◆ **Problem details**
Lines with the word "sidebar" are the ones wanted. Copy each of them from the entries below.

◆ **The data**
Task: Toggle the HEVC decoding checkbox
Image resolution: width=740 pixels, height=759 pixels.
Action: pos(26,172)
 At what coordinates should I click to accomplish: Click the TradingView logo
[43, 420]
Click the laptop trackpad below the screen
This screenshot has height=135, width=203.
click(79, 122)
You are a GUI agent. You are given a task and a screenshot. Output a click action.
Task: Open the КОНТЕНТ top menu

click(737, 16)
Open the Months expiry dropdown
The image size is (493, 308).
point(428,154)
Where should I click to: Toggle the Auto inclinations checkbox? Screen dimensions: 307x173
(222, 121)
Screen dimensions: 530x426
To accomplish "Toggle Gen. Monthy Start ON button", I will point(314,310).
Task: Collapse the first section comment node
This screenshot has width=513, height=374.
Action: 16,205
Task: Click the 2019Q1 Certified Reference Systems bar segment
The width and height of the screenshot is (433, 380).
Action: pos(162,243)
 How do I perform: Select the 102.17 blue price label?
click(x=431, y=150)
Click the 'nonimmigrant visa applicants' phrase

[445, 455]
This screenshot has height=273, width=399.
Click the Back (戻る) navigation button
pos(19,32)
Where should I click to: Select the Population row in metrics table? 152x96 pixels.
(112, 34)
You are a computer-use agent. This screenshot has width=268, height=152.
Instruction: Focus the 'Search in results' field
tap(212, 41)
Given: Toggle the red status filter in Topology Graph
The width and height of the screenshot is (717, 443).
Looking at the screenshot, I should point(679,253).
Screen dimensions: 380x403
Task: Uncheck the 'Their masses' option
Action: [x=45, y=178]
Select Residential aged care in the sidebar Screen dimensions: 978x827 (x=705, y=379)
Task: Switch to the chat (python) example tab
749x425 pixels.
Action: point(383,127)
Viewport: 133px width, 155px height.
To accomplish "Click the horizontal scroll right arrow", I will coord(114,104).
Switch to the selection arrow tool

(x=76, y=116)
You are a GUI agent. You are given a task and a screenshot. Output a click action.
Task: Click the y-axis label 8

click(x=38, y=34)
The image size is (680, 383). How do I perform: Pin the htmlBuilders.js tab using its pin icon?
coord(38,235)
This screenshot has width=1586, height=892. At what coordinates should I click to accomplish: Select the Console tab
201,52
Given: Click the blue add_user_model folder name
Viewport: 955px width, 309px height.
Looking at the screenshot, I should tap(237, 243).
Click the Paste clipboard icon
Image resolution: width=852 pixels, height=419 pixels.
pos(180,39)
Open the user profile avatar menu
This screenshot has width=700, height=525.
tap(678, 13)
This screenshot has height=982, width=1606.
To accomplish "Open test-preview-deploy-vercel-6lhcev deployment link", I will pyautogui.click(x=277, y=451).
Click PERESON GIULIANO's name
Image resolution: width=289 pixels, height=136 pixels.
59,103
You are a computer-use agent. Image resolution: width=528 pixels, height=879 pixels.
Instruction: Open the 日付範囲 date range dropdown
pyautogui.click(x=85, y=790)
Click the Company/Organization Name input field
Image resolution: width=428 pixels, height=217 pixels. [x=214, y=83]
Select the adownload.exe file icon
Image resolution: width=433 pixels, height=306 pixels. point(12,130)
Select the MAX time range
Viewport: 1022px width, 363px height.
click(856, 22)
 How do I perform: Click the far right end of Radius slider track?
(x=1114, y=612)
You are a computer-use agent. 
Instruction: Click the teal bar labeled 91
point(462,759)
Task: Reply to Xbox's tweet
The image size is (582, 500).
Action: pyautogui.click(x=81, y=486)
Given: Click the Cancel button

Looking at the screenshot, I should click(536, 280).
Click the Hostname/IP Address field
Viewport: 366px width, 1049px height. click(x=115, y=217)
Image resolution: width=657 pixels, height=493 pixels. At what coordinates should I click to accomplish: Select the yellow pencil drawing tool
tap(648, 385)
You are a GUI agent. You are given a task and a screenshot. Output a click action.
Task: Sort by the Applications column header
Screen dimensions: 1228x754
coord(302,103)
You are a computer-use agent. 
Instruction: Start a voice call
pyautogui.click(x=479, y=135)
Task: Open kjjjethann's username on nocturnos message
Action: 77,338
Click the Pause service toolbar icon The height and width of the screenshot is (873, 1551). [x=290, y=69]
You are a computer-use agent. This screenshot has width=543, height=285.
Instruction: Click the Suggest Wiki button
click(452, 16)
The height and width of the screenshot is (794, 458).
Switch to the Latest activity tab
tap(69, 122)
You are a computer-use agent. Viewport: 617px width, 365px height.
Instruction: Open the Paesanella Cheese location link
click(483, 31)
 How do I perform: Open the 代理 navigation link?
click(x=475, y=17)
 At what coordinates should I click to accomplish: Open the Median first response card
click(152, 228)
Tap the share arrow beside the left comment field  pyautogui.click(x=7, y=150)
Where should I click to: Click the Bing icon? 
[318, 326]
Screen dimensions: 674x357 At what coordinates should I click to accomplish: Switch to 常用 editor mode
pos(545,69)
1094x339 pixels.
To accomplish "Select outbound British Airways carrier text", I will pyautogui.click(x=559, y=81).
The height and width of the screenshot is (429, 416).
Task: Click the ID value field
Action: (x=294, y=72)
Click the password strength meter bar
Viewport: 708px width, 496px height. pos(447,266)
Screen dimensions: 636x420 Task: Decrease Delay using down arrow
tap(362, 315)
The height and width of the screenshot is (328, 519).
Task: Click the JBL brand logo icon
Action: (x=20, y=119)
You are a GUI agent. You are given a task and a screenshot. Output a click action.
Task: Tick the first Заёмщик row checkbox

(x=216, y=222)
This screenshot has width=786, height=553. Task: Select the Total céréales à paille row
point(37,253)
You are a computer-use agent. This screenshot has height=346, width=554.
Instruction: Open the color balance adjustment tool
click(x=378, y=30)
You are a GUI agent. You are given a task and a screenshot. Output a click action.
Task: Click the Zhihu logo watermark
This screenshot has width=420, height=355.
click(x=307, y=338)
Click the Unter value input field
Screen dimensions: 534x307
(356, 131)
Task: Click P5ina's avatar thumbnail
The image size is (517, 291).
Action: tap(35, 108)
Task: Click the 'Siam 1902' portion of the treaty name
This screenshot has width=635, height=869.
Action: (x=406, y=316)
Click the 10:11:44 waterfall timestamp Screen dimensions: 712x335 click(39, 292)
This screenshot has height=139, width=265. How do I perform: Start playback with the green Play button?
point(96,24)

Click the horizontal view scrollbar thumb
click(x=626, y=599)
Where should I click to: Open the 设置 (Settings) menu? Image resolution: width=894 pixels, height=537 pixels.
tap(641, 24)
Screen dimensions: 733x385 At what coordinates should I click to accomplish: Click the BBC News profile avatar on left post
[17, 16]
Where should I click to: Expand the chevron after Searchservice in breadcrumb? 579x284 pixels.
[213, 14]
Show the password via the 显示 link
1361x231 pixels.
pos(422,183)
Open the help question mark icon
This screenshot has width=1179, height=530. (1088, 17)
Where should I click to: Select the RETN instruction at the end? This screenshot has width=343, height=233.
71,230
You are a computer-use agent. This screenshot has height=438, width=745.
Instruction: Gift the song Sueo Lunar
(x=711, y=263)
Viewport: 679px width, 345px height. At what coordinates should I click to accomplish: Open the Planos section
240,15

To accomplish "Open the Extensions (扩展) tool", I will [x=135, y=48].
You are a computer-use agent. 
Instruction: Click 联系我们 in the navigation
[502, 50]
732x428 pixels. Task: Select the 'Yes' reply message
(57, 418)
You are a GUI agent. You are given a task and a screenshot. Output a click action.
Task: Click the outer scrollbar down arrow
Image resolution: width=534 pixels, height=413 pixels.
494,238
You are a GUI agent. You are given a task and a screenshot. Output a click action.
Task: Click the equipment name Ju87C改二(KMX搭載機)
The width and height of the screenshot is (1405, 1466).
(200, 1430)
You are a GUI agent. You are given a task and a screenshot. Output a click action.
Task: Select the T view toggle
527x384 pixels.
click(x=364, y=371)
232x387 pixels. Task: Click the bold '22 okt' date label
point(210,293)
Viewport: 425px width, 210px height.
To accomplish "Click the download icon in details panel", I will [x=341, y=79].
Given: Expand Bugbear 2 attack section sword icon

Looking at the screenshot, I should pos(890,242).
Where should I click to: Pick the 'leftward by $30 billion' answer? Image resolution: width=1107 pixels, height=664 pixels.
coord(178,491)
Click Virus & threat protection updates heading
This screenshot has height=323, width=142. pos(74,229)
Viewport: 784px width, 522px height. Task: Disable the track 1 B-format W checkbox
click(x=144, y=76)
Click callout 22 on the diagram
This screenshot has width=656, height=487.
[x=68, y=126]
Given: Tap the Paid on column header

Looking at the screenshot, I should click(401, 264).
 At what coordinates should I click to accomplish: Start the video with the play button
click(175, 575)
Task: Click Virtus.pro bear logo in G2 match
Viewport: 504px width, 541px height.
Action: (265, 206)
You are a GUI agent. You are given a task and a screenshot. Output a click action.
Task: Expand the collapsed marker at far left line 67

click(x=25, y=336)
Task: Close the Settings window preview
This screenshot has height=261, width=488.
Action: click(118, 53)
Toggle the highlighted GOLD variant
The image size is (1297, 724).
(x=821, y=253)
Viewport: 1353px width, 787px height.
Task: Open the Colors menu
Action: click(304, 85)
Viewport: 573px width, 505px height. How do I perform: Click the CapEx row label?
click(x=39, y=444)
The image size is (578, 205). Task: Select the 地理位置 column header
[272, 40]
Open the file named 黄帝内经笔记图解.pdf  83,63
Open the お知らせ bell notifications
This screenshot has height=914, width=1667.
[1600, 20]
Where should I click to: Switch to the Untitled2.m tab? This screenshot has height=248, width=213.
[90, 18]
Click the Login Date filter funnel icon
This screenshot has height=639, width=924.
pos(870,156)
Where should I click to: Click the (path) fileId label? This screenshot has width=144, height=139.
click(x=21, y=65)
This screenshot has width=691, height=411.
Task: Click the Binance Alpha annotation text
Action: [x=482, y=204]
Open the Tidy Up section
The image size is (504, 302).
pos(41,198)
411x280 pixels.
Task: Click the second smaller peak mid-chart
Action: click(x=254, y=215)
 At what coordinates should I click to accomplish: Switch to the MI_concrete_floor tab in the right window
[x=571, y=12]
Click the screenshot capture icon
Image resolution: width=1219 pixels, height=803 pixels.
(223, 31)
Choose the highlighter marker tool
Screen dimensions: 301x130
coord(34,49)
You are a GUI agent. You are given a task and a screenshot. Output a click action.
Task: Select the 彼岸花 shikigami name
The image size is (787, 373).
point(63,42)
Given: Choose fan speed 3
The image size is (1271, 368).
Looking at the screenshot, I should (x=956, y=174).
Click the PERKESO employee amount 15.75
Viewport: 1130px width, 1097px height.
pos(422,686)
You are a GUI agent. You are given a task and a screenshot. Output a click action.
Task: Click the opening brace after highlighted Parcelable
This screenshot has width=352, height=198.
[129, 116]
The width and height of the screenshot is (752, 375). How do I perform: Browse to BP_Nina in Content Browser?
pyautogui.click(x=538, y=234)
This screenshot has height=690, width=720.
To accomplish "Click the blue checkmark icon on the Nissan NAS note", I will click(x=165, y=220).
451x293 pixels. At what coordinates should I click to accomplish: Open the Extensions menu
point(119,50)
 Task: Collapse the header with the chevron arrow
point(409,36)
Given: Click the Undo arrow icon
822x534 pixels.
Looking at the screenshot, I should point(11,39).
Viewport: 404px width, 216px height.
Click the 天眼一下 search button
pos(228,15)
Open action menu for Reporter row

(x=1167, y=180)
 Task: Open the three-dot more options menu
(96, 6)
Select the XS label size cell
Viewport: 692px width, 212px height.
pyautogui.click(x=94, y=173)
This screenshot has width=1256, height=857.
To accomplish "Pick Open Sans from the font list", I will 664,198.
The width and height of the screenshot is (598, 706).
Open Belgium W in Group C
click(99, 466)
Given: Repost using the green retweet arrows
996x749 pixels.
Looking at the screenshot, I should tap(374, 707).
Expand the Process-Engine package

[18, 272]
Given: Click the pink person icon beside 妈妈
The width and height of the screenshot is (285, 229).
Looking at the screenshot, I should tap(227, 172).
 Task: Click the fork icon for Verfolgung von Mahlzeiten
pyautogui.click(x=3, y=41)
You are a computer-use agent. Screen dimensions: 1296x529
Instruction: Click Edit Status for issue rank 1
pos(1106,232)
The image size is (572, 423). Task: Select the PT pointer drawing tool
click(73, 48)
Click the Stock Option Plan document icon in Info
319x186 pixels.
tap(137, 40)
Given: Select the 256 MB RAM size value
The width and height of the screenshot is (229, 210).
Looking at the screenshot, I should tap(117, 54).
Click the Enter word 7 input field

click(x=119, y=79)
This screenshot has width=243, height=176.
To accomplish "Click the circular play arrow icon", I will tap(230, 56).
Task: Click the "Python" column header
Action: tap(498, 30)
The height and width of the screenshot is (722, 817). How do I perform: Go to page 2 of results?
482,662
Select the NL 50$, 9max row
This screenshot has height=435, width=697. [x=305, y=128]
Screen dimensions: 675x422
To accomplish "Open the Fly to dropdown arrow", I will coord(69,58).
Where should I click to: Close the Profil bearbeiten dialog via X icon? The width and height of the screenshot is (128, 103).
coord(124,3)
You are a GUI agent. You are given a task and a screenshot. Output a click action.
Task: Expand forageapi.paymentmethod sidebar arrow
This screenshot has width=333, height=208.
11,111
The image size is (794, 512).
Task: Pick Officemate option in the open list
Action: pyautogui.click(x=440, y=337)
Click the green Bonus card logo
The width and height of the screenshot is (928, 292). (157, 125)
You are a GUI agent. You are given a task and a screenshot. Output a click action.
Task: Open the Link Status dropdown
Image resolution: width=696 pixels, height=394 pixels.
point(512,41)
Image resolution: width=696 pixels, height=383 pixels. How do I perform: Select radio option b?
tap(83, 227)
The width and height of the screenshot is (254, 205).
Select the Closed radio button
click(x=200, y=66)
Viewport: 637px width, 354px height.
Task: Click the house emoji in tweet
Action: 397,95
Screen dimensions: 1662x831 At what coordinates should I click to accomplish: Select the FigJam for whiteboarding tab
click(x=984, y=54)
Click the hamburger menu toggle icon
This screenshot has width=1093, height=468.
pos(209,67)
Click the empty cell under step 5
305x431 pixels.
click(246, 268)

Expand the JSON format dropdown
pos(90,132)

◆ **Solved problem**
Select Residential aged care in the sidebar Screen dimensions: 978x827 (x=705, y=379)
Task: Expand forageapi.paymentmethod sidebar arrow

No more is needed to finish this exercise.